I’ve said it before and I’ll say it again. One of the things I love about being an author and social media is the opportunity to meet other authors from all over the world!
Today, please meet Graham Austin, children’s book author and now paranormal author! His first adult novel, Fae – The Wild Hunt is available today!
Graham Austin-King began his writing with children's stories to entertain his children when walking them to and from school. When he started getting demands to repeat the same story over and over again he decided to write them down.
Liam and the Grump was soon followed by Captain Pegleg and the Greatest Treasure.
Fantasy is the genre which has always appealed to him, a result of reading too many books and playing too many roleplaying games and computer games. Having weaned himself on Tolkein he cut his teeth on David Eddings and Raymond E. Feist.
Finally the keyboard beckoned, there were worlds to create.
Graham lives in Kent in England with his wife and three younger children.
Graham was kind enough to entertain some questions from me. Please read on.
Author Q & A
1) Tell us a bit about Fae - The Wild Hunt.
Fae is an epic fantasy story but I've tried to do something a little different with it. I suppose I would describe it as a story about ordinary people dealing with extraordinary events and situations rather than some of the more stereotypical fantasy stories. The book tells the tale of the return of the Fae to a world which has forgotten them and dismissed them as nothing more than myth and folklore. At the same time we have the beginnings of a massive conflict as a nation of warriors that had always survived by raiding decides to embark on a campaign of conquest. It's quite a dark story and a dramatic departure from anything I've published before.

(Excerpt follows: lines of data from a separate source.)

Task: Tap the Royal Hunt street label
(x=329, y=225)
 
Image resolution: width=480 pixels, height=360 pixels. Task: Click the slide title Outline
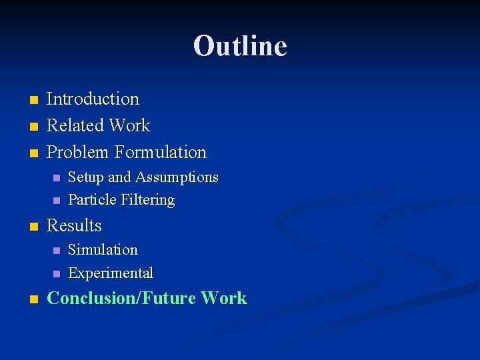(240, 46)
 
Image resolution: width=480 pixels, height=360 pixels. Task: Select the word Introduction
(93, 99)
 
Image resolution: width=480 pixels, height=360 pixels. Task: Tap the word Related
(75, 126)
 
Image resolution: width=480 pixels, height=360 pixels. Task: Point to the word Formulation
(161, 153)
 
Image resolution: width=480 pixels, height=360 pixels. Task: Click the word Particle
(92, 200)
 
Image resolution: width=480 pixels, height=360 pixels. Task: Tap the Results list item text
(74, 226)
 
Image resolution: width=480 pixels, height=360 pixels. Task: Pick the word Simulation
(103, 250)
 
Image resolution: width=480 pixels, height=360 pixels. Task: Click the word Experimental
(111, 273)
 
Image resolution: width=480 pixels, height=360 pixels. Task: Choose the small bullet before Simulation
(56, 251)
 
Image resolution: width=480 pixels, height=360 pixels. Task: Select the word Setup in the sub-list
(86, 177)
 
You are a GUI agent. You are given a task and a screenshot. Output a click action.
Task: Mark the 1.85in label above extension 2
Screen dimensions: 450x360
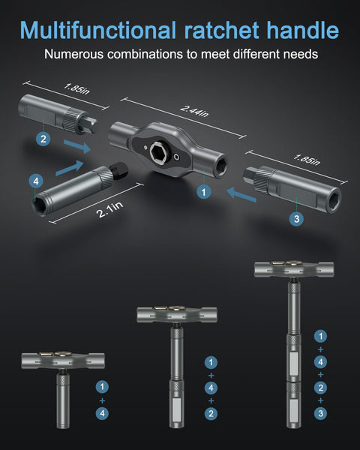(x=76, y=89)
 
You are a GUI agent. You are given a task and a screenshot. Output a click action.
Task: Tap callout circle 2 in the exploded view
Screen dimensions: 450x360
(x=44, y=138)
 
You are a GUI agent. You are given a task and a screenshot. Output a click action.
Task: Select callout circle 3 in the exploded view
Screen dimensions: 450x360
(x=297, y=218)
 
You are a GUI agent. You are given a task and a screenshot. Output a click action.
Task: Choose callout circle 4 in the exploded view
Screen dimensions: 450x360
(x=34, y=181)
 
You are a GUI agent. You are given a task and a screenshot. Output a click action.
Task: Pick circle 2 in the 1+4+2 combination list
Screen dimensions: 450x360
(x=212, y=413)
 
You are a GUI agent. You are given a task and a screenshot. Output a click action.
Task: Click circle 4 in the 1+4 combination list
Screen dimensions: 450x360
(x=102, y=412)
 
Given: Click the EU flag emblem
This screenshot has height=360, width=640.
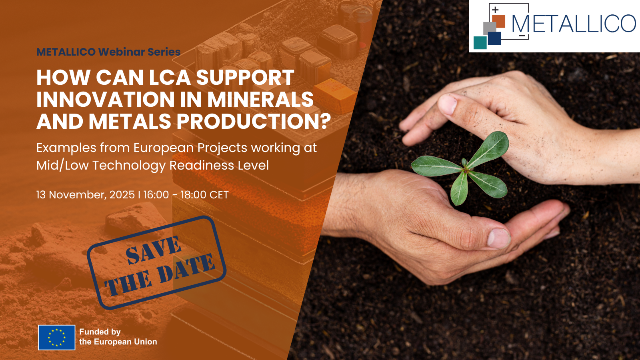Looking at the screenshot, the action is [56, 338].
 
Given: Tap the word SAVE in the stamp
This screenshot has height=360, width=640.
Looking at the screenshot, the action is [154, 250].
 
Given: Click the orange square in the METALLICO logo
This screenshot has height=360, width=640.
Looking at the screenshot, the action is [498, 22].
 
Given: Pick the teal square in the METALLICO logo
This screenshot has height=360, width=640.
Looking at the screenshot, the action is [480, 43].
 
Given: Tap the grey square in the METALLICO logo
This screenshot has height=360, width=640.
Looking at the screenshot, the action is [490, 28].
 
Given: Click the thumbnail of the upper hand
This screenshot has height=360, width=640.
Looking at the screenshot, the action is [448, 104].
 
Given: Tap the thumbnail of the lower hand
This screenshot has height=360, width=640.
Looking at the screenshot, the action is [498, 238].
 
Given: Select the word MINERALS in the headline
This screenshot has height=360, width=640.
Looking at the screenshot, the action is [260, 99].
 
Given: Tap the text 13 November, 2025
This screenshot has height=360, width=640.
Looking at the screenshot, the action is [86, 195].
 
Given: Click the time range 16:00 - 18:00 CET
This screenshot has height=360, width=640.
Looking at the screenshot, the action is [186, 195].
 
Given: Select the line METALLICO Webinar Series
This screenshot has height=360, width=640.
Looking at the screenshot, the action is [108, 52].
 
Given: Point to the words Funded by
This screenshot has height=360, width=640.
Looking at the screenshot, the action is [100, 332].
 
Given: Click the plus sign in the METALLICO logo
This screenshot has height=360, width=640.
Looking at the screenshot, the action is [495, 10].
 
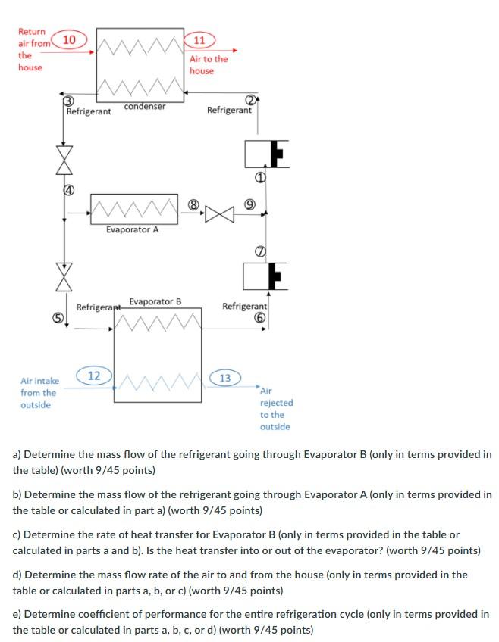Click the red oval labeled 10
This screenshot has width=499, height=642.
pyautogui.click(x=68, y=39)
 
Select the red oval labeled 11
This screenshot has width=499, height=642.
pyautogui.click(x=199, y=40)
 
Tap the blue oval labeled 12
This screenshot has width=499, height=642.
pyautogui.click(x=94, y=376)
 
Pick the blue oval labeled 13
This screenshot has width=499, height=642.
pyautogui.click(x=225, y=378)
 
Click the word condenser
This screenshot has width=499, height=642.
pyautogui.click(x=144, y=107)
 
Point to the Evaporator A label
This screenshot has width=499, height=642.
pyautogui.click(x=133, y=230)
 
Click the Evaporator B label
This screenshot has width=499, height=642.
pyautogui.click(x=155, y=301)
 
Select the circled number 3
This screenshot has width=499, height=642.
pyautogui.click(x=68, y=101)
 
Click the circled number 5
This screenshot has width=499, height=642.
pyautogui.click(x=56, y=319)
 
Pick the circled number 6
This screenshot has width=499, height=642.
pyautogui.click(x=258, y=319)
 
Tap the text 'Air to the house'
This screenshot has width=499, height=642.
pyautogui.click(x=208, y=64)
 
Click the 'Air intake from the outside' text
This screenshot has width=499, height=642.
pyautogui.click(x=38, y=393)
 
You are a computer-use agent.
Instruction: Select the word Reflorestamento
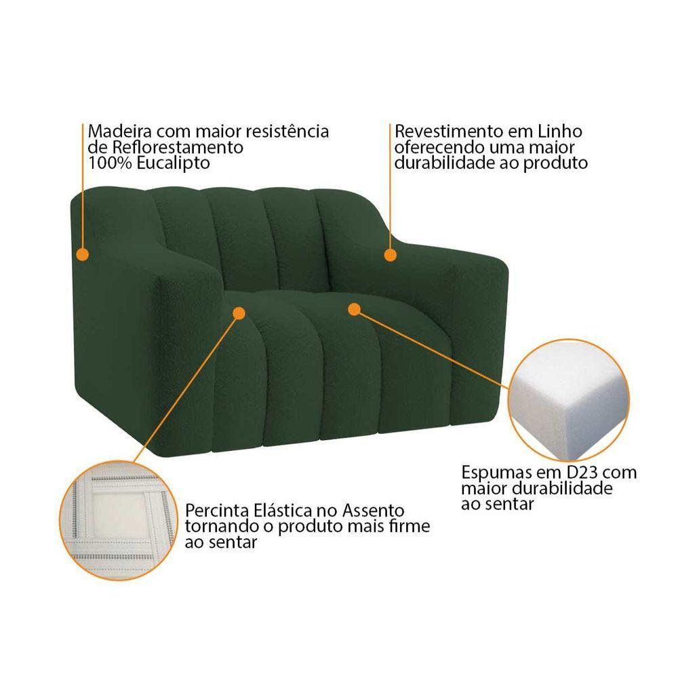[178, 147]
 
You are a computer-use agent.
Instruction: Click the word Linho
[560, 131]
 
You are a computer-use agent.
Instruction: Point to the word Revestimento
[450, 131]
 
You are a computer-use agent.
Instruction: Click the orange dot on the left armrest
[82, 254]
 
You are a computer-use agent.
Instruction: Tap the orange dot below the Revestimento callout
[390, 255]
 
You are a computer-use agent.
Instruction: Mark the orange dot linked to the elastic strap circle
[239, 313]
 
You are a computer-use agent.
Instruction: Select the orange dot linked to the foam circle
[354, 309]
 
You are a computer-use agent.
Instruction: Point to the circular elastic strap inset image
[119, 521]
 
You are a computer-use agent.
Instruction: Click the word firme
[410, 526]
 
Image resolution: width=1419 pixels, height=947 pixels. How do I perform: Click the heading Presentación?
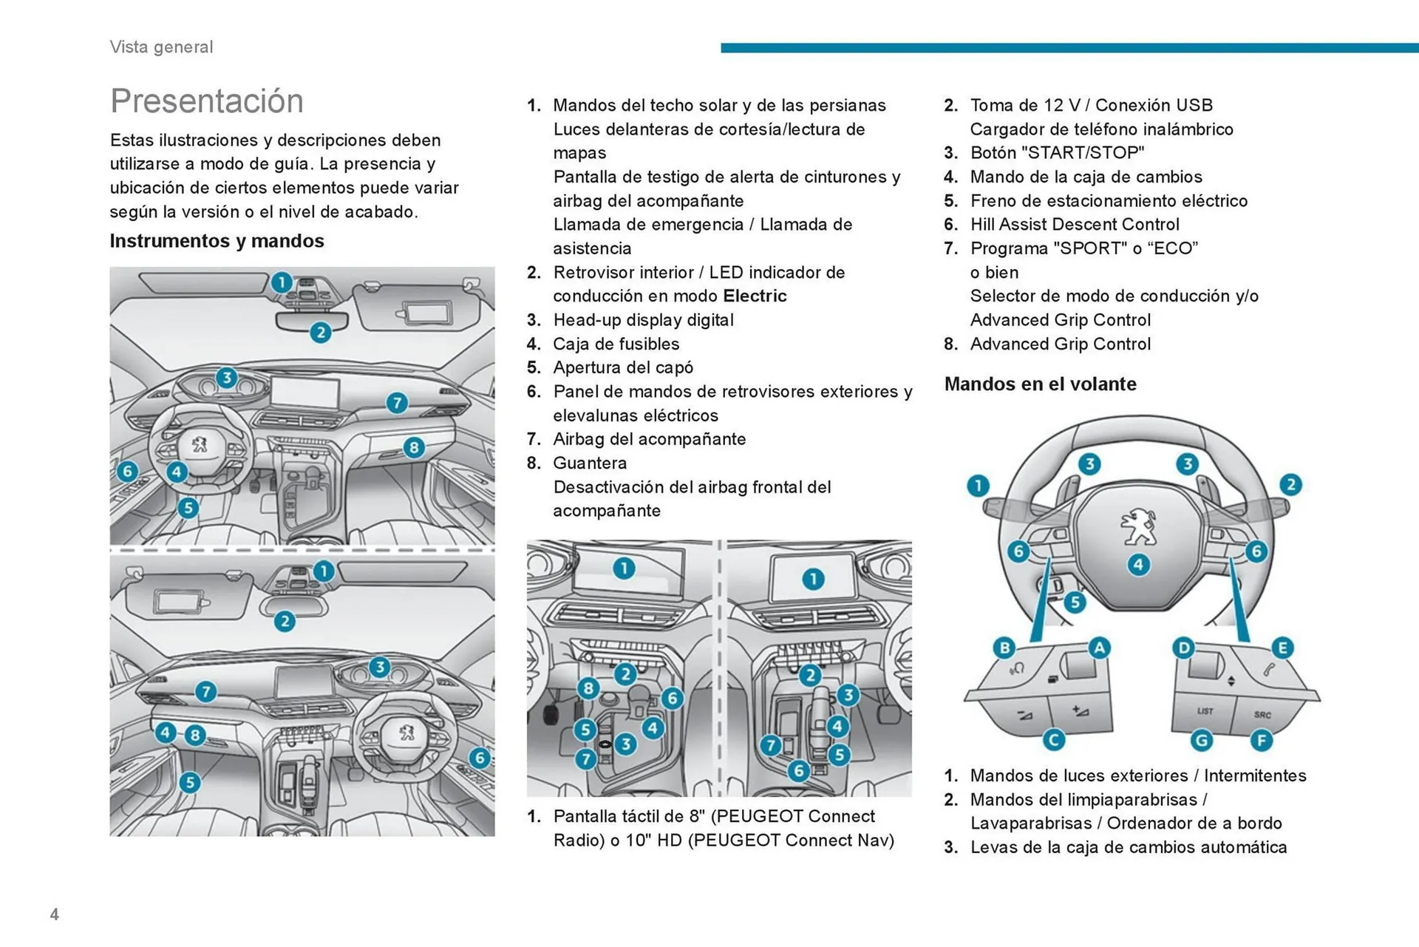[207, 101]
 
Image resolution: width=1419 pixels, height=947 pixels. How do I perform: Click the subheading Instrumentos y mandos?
[217, 241]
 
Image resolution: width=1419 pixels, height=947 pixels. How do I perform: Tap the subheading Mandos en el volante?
[1040, 384]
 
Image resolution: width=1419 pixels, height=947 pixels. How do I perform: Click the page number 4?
[55, 914]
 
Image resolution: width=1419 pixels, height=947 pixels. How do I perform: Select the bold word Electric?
[755, 296]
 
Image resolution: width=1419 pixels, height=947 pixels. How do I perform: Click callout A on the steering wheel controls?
[1099, 648]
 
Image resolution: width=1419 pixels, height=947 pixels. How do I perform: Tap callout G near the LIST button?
[1202, 740]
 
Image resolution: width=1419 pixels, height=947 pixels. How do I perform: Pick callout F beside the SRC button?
[1261, 740]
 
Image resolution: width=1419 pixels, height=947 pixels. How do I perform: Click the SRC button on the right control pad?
[1262, 714]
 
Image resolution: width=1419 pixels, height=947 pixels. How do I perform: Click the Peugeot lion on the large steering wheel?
[1138, 526]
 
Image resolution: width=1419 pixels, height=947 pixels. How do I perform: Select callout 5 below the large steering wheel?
[1075, 602]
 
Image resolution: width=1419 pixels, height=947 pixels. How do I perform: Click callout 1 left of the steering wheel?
[978, 486]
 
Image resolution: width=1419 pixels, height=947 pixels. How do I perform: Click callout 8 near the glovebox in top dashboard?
[414, 447]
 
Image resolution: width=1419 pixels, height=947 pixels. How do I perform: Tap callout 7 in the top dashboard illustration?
[397, 403]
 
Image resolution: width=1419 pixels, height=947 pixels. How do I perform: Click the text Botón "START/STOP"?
[1057, 153]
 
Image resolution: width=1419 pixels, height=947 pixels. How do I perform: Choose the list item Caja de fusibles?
[616, 344]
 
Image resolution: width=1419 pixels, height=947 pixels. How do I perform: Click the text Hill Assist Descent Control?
[1075, 225]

2) What inspired you to write this story?
The concept of the Fae, or fairies is nothing new really. You can trace fairies, sithe and elves back to Norse mythology and there are fairy stories littered all over the British Isles and probably the world. What I do find interesting though, is that prior to Disney, there are hardly any stories where these creatures are benevolent. Nobody ever said faeries were nice! Grimm's tales are about as dark as they get and even the original Peter Pan by J.M Barrie has a decidedly darker take on Tinkerbelle than most are familiar with.
This idea sort of popped into my head one day, who was it that said fairies were nice? Then I got to thinking what if they were real but the world had forgotten the truth about them? The rest of the book pretty much developed from there and I don't want to give anything away so I'd better stop there.
3) How did you make the leap from writing children's books to epic fantasy?
The children's books were stories that I made up almost on the spot. I walk my kids to school and back each day and the stories were made up on the walk. They developed a lot once they were written down, but that's the core of the writing process for them. Fantasy is the genre that I've always read though. I grew up on Eddings, Feist and Weiss & Hickman. It wasn't hard to make the genre shift, making the jump from a book taking three or four weeks to taking eight months or so however, took some getting used to.
4) What tips do you have for breaking through creative road blocks?
Walking helped with me. There were a couple of times where I simply had no idea where to go next. I developed the end of the story early on, it was the path there that was giving me problems. My wife became quite used to kicking me out of the house to go and work through them.
5) What writing project is up next for you?
Fae the Wild Hunt is crying out for a sequel, we'll have to see how things go with this one but that would be the next project. I expect this to become a trilogy although the scope of the story might stretch to four.